Colombia atraviesa un momento decisivo cuando se acercan las elecciones para cambio de gobierno nacional. El país de hoy carga todavía con un acervo de inercias sociopolíticas, económicas y culturales que se resisten a desaparecer, como si una parte del pasado se negara a soltar el timón. Ese “viejo país” - marcado por la desigualdad, la violencia, el patriarcado y las múltiples formas de dominación-, sigue moviéndose, a veces de manera silenciosa, a veces de forma abierta, por todos los rincones ideológicos, las cotidianidades y las orillas del poder.
Pero no nos engañemos: Colombia ya no es la misma. Ha cambiado profundamente en términos demográficos, generacionales, ambientales, productivos y políticos. Nuevas generaciones han emergido con otras sensibilidades; los territorios han reconfigurado sus conflictos y sus potencialidades; hay transformaciones significativas en la matriz de género, la crisis climática ha impuesto nuevas urgencias y la ciudadanía, en muchos casos, ha comenzado a cuestionar de manera más activa las formas tradicionales del poder.
Sin embargo, en medio de estos cambios, persisten nudos históricos que no han sido resueltos. Son estructuras que se reproducen, prácticas que se naturalizan y lógicas de exclusión que se adaptan en campos y ciudades. Lo que vivimos hoy es, en buena medida, una tensión entre transformación y repetición: una especie de inercia social que convive con impulsos de cambio, generando un comportamiento colectivo ambiguo, a veces esperanzador y otras veces profundamente contradictorio.
En este contexto, resulta comprensible y necesario que se demanden nuevas dinámicas institucionales y sociales. No se trata únicamente de reformar estructuras existentes, sino de repensar la manera en que se organiza la vida social en su conjunto: cómo se toman las decisiones, cómo se distribuye el poder, cómo se reconocen las diferencias y cómo se construyen los vínculos colectivos.

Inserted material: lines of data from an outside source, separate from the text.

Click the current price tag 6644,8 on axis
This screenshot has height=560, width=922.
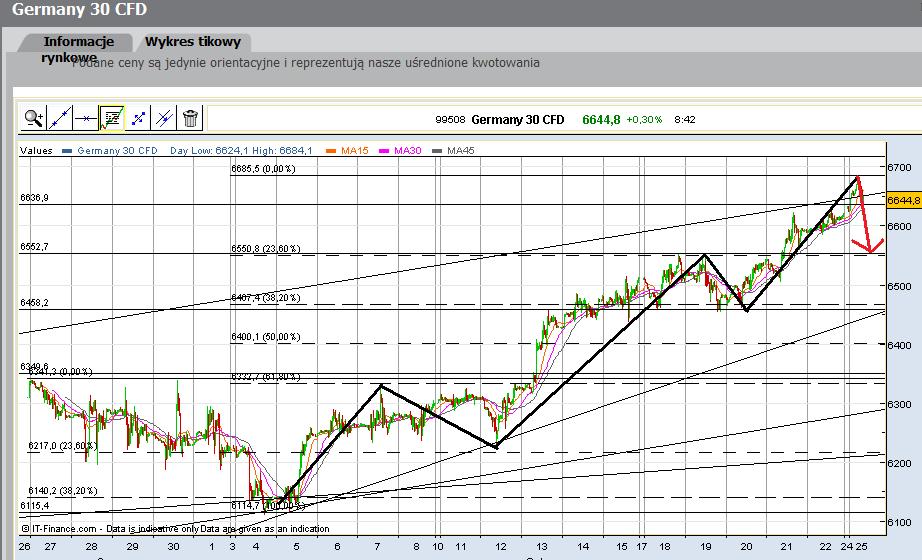pos(903,200)
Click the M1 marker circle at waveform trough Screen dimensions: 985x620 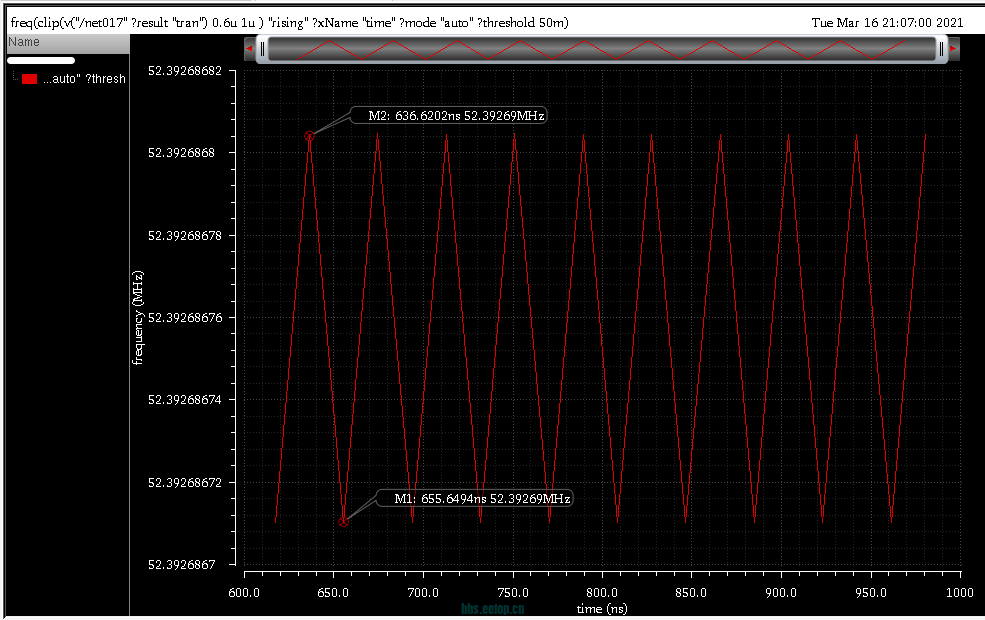(x=343, y=521)
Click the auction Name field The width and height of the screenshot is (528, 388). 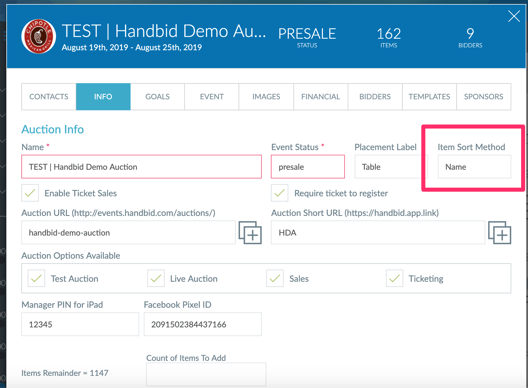(141, 167)
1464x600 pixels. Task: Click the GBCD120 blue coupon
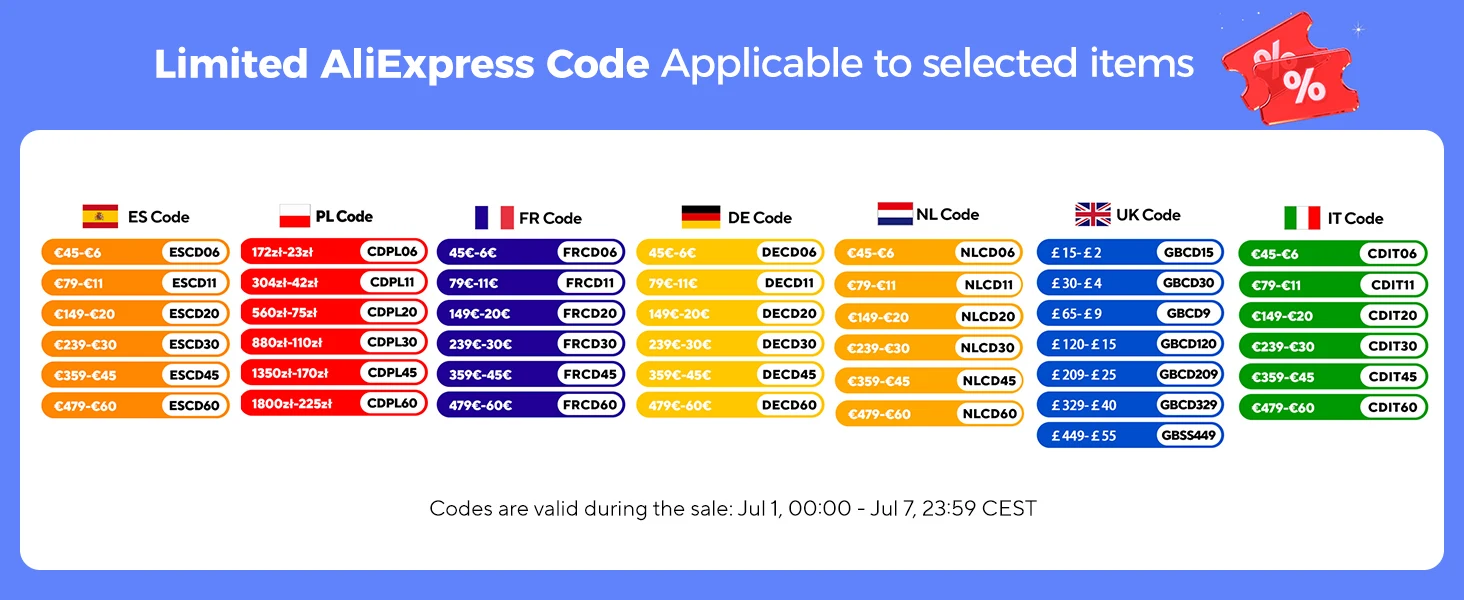click(1131, 343)
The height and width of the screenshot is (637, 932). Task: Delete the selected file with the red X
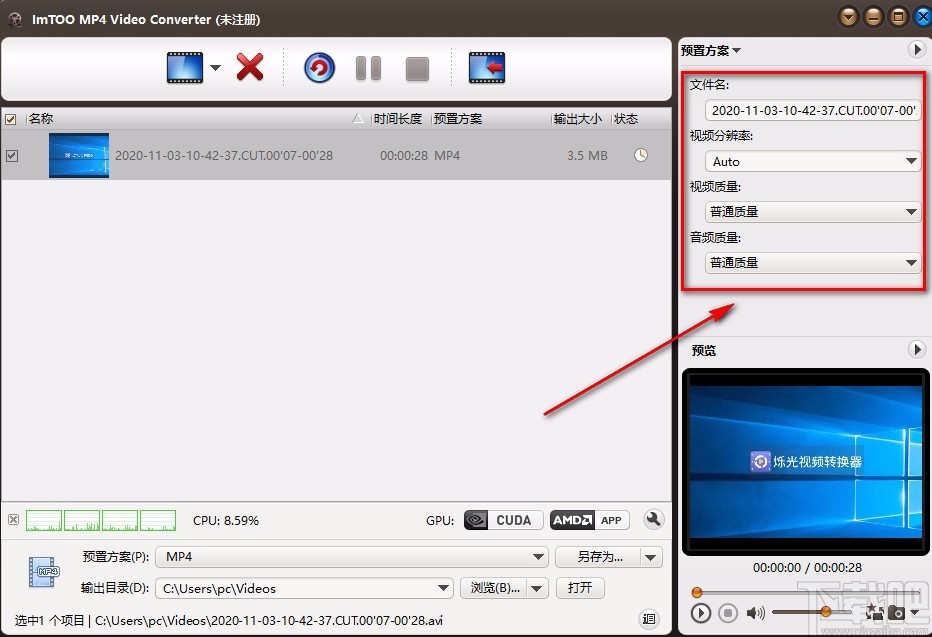(x=249, y=68)
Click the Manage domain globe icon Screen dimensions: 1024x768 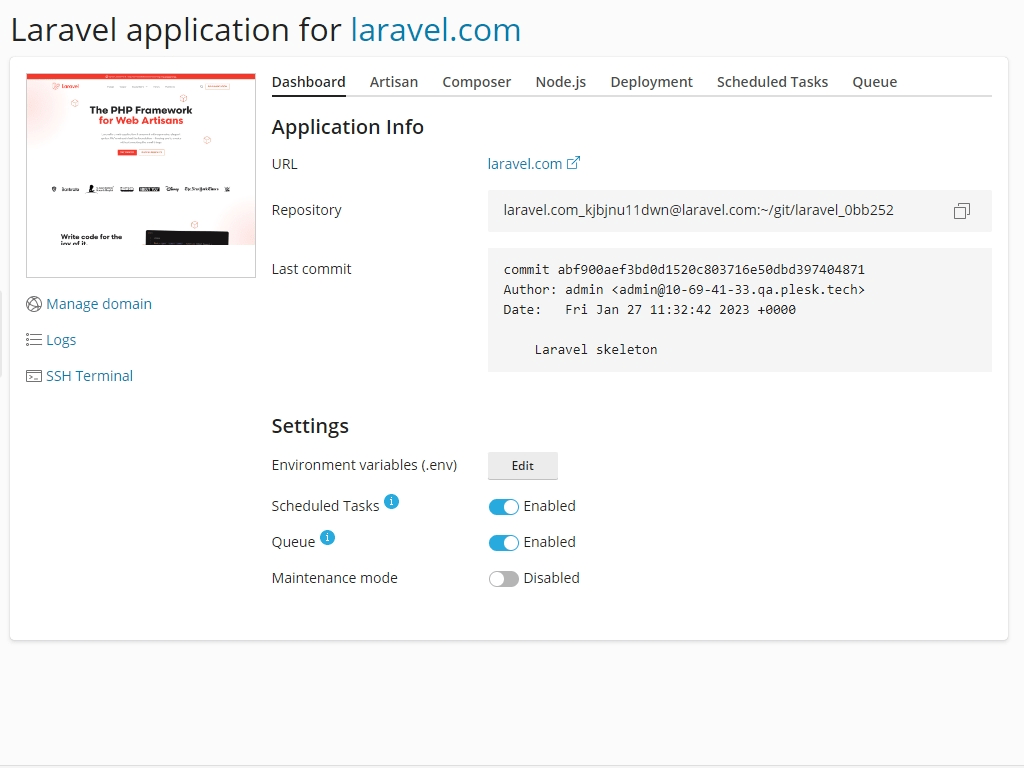(x=33, y=303)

También implica transformar las formas de ejercer el poder, pero igualmente las formas de resistirlo. La democracia no puede seguir reducida a procedimientos formales o a disputas electorales; requiere nuevas señas, nuevos sentidos, nuevas prácticas. Una democracia que no se limite solo a representar, sino que habilite participación real, reconocimiento efectivo y justicia social.
En un momento que exige profundizar los cambios políticos, no resultan suficientes las propuestas acartonadas que siguen ncladas al pasado
Por eso, en un momento que exige profundizar los cambios políticos, no resultan suficientes las propuestas acartonadas que siguen ancladas en el pasado. Ese viejo país patriarcal, excluyente, violento, no puede seguir siendo el horizonte de lo posible. Insistir en esas fórmulas no solo es insuficiente: es irresponsable frente a las demandas del presente.

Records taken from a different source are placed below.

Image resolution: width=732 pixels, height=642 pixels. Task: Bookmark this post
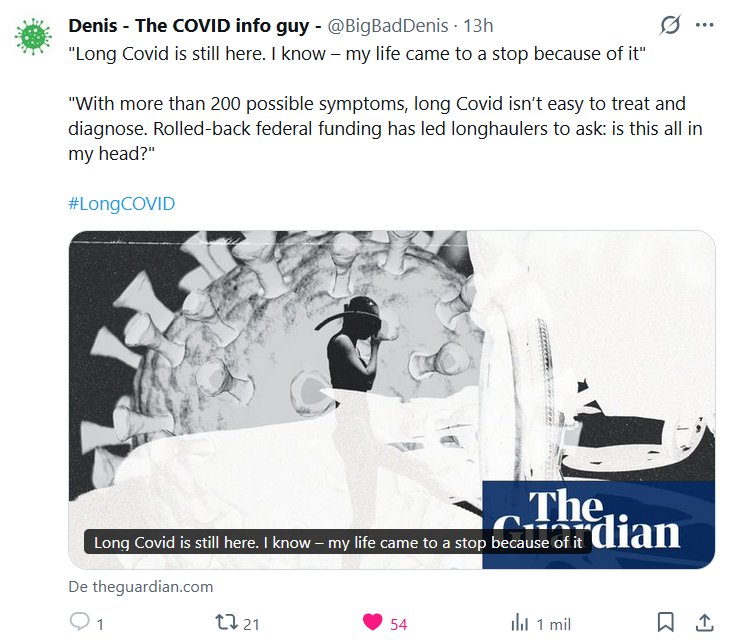pos(665,622)
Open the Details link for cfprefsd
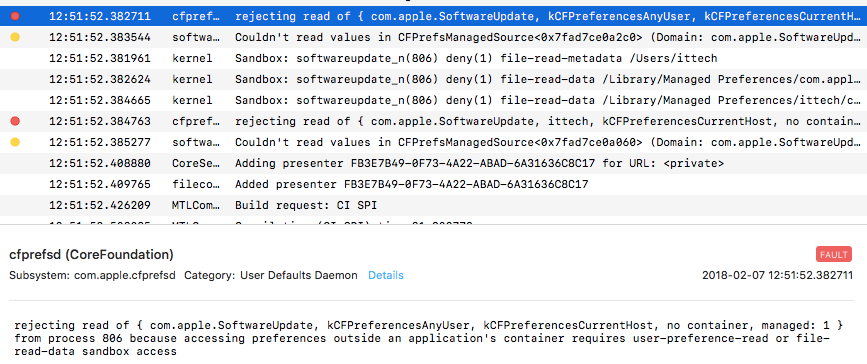 tap(386, 275)
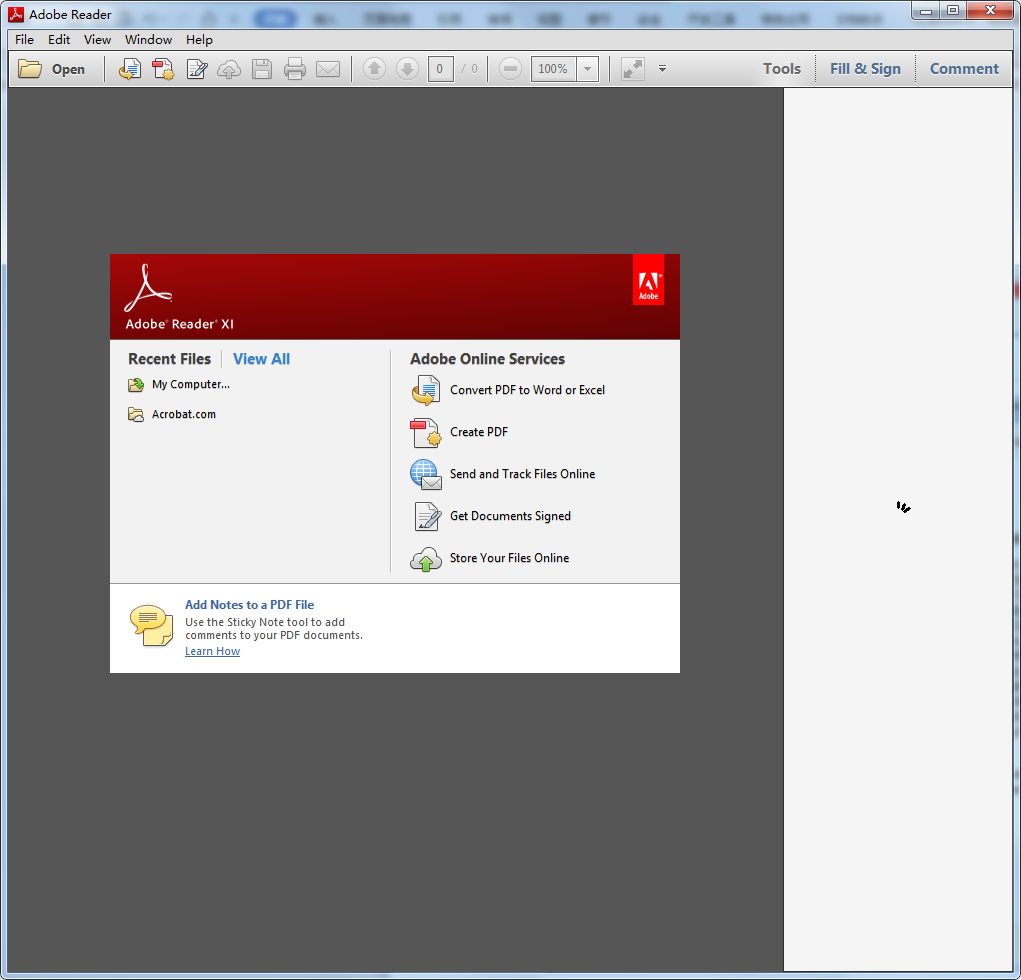
Task: Click the Email document icon
Action: point(328,69)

Colombia necesita, con urgencia, un proyecto de país capaz de mirarse críticamente a sí mismo. Un país que reconozca sus heridas, pero también sus capacidades. Que entienda que el cambio no es un eslogan, sino un proceso complejo que implica decisiones estructurales, disputas reales y transformaciones culturales profundas.

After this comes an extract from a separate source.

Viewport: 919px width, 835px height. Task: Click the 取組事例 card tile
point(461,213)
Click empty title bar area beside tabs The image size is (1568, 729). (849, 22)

“Mudarse de piel”, por decirlo de otro modo, no es un gesto simbólico: es una tarea histórica. Supone revisar las bases sobre las cuales hemos construido sociedad y preguntarnos, con honestidad, qué debe permanecer y qué debe transformarse.
En ese camino, el papel del gobierno es crucial, pero no suficiente. Se requiere un mandato claro por el cambio, sí, pero también una ciudadanía activa, crítica y comprometida. Porque ningún proyecto de transformación puede sostenerse si no encuentra eco en la vida cotidiana de la gente, en sus prácticas, en sus relaciones y en sus formas de habitar el país.
El desafío está planteado: o seguimos administrando las inercias del pasado, o asumimos, con decisión, la tarea de construir una Colombia distinta. Una Colombia que no repita su historia como condena, sino que la transforme en posibilidad.